They are not doing so because they want to. This oligopoly would love to charge a higher price in other markets, but the governments there have formally and informally instituted price controls.
A Machiavellian would love your strategy as it would end the price controls in other countries--drug co. would sell only here if the price controls didn't budge in an upward direction.
I completely understand the freeloader aspect of what's going on. Drug co. should refuse to sell in those countries, but I reject intereference with their selection of price here.
Here's the timber company background from a yahoo news article:
"I own a timber company?" Bush asked. "That's news to me." Then he paused and added, "Need some wood?"
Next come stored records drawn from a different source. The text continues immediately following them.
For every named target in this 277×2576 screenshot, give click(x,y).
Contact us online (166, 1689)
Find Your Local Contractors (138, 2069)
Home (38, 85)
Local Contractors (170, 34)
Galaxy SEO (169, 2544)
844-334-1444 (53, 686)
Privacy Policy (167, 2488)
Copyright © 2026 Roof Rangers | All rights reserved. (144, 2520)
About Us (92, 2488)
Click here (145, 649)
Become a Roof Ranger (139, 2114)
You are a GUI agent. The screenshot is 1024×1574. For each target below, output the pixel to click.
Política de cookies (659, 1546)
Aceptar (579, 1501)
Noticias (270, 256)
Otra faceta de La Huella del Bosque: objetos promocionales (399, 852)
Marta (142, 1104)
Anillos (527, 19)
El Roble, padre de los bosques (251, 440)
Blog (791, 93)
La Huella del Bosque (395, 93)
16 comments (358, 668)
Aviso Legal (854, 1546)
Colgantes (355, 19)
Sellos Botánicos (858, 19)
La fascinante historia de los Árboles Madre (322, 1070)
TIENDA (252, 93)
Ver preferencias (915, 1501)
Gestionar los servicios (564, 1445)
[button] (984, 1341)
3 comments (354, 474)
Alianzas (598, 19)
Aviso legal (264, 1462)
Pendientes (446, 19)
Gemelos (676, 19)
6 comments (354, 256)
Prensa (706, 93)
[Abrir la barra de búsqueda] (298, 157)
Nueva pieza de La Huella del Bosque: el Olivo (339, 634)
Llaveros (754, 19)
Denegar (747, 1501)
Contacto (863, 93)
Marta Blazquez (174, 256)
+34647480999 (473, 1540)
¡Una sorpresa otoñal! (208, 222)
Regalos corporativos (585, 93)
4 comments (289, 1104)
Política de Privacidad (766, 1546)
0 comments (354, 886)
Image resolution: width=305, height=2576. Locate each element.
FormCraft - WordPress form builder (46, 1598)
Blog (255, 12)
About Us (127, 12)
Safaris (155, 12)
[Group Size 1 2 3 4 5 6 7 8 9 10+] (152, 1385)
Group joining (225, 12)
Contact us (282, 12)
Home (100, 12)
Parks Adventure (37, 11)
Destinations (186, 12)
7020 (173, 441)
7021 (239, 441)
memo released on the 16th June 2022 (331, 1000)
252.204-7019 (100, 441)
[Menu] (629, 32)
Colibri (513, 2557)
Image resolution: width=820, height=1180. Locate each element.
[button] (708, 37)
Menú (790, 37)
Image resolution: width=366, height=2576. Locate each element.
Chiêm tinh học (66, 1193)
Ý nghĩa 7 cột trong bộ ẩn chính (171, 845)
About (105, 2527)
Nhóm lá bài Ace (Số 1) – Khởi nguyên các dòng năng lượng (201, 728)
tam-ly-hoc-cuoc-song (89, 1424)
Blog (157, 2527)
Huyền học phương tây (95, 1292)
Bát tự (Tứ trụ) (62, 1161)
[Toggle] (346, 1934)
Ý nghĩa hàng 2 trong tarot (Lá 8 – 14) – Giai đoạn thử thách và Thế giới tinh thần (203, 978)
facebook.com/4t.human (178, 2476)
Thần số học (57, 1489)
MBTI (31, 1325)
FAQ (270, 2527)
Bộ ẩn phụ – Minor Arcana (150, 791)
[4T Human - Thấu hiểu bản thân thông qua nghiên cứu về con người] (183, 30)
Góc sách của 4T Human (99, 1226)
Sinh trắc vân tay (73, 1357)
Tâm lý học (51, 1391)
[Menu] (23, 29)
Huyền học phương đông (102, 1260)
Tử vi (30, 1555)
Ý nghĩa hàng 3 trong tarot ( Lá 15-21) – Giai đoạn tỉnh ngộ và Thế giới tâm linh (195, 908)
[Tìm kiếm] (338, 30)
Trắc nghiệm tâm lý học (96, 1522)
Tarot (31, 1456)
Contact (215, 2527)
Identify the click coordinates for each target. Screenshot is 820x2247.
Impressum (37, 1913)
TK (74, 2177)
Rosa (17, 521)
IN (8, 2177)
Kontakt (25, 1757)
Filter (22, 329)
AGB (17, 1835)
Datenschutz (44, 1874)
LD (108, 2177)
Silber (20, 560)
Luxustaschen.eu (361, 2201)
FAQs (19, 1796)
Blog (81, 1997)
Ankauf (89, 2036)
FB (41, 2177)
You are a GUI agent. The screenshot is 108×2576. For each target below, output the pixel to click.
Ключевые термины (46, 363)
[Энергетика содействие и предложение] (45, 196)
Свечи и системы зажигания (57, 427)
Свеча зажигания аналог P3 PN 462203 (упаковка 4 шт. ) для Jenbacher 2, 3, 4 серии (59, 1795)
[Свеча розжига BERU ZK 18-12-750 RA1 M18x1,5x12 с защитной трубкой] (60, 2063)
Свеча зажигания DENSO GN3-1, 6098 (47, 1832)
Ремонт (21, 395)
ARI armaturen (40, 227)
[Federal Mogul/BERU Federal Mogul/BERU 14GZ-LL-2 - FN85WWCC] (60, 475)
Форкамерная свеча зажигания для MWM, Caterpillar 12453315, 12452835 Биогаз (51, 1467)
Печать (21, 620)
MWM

That baffling exchange arises from an analysis by the Annenberg Public Policy Center's FactCheck.org debunking Bush's claims that Kerry's plans to raise taxes on the richest Americans would increase the tax burden on 900,000 small businesses.
The analysis found that the Bush campaign is counting every rich person who has even $1 of outside business income as a small business owner, even if they have no employees.
The analysis said even Bush qualifies under that definition because he reported $84 in income from his part-ownership of a timber enterprise on his 2001 federal tax return.
No drug companies could sell at any price they wanted to, just not price discriminate. They would sell at any price they wanted to in the US, and the freeloaders in the other "rich" countries, would either pay the same price, adjusted for volume sale cost savings, or do without. Drug companies will always deem it mandatory to sell in the American market and will, and will have to, in order to fund drug research.